Selama ini, ketika ada aksi protes, polisi biasanya dilibatkan untuk menjaga keamanan. Dalam beberapa kasus, pengunjuk rasa dan polisi memang tidak terlibat perselisihan sehingga situasi kondusif.
Namun, dalam kasus lain, unjuk rasa bisa menjadi kacau ketika polisi melakukan hal-hal yang seharusnya tidak dilakukan. Alhasil, ada pihak yang menuntut tanggung jawab polisi atas tindakan di luar batas.
Sayangnya, dalam beberapa kasus, polisi menyamar untuk menyembunyikan identitas sehingga sulit untuk diidentifikasi. Tapi, kini para aktivis semakin pintar berkat perangkat lunak pengenalan wajah untuk identifikasi polisi yang menyamar.
Terdengar ironis memang. Sebab, alat yang mereka gunakan sejatinya sama yang digunakan oleh polisi untuk mengidentifikasi pengunjuk rasa. Lantas, bagaimana ceritanya demonstran bisa punya alat itu?
{Baca juga: Giliran Komunitas Teknologi Protes Soal Pengenalan Wajah}
Menurut laporan Ubergizmo, seperti dikutip Telset, Sabtu (2/1/2021), seorang programmer otodidak bernama Christopher Howell membuat program sendiri setelah terkena gas air mata pada awal tahun ini.
“Ada semacam momen ‘mandi pikiran’ bagi saya. Ada persimpangan dari apa yang saya rasakan. Akuntabilitas penting. Kita perlu tahu siapa yang melakukan apa sehingga bisa menghadapinya,” terangnya.
Andrew Maximov, pengembang lain, menambahkan bahwa semua orang sadar bahwa pejabat maupun petugas bisa menggunakan facial recognition untuk mengidentifikasi dan menindas orang-orang kecil.
“Namun, sekarang, kita mendekati ambang teknologi.
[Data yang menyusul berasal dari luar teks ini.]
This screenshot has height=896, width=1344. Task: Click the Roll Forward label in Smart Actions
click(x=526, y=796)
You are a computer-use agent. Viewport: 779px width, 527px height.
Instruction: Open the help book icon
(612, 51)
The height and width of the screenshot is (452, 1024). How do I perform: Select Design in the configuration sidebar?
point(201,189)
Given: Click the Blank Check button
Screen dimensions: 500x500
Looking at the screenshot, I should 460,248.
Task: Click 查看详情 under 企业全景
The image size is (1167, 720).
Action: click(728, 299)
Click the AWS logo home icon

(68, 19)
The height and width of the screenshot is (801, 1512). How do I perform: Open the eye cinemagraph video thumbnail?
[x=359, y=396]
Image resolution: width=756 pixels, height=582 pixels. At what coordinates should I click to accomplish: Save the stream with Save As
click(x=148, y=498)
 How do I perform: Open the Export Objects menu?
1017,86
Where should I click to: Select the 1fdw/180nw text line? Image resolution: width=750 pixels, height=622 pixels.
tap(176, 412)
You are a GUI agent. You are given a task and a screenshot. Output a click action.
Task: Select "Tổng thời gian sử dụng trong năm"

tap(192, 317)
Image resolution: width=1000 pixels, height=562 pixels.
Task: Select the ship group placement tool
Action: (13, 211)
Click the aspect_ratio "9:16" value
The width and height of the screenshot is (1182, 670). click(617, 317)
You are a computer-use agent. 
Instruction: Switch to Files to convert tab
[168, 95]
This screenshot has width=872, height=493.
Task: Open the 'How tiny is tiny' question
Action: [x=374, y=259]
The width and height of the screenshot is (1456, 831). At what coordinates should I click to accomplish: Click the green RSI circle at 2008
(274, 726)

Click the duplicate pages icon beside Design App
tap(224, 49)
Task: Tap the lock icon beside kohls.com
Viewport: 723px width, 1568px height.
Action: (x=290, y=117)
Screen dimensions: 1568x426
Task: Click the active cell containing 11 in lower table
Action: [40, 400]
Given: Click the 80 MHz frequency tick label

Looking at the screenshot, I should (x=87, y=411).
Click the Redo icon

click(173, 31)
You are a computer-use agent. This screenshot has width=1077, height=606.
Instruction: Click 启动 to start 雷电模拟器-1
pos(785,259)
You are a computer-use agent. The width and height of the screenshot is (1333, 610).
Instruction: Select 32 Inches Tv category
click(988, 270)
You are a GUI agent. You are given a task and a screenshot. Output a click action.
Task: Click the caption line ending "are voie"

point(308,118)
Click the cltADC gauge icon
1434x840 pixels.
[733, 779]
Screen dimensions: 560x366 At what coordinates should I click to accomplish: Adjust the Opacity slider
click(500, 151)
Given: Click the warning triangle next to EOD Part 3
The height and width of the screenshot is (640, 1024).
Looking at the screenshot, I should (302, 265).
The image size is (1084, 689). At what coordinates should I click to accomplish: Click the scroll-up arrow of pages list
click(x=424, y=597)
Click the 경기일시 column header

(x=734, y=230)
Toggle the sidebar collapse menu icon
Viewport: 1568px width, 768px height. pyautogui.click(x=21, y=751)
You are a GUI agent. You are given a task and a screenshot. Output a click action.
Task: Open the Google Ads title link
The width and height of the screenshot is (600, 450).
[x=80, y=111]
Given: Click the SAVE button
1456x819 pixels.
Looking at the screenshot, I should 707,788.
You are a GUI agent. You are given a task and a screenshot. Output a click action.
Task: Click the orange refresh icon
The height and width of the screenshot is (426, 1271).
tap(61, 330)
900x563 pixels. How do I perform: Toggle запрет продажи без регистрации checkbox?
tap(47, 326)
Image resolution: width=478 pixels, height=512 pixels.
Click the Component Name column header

Pengunjuk rasa bisa melakukan seperti yang petugas lakukan. Masyarakat bisa mengidentifikasi polisi, bahkan yang sedang menyamar,” pungkas Maximov.
Teknologi Pengenalan Wajah Langgar HAM
Sebelumnya, pengadilan Inggris memutuskan bahwa teknologi pengenalan wajah langgar HAM (hak asasi manusia). Keputusan itu adalah kemenangan melawan praktik invasif oleh pihak berwenang.
Dalam kasus yang disebut-sebut sebagai yang pertama, Pengadilan Banding Inggris telah memutuskan bahwa perkara yang membelit juru kampanye hak-hak sipil Ed Bridges merupakan kesalahan pihak Kepolisian Wales Selatan.
{Baca juga: Teknologi Pengenalan Wajah Dianggap Langgar HAM di Inggris}
Juru kampanye hak-hak sipil Ed Bridges “tertekan” ketika berbelanja pada 2017 dan terbukti mengalami pemindaian wajah. Tak cukup, ia pernah mengalami hal serupa manakala menghadiri protes anti-senjata damai pada 2018.
Disampaikan Megan Goulding, pengacara kelompok hak sipil Liberty yang mendukung klaim Bridges, sistem pengenalan wajah langgar HAM karena merupakan praktik teknologi diskriminatif dan menindas. (SN/MF)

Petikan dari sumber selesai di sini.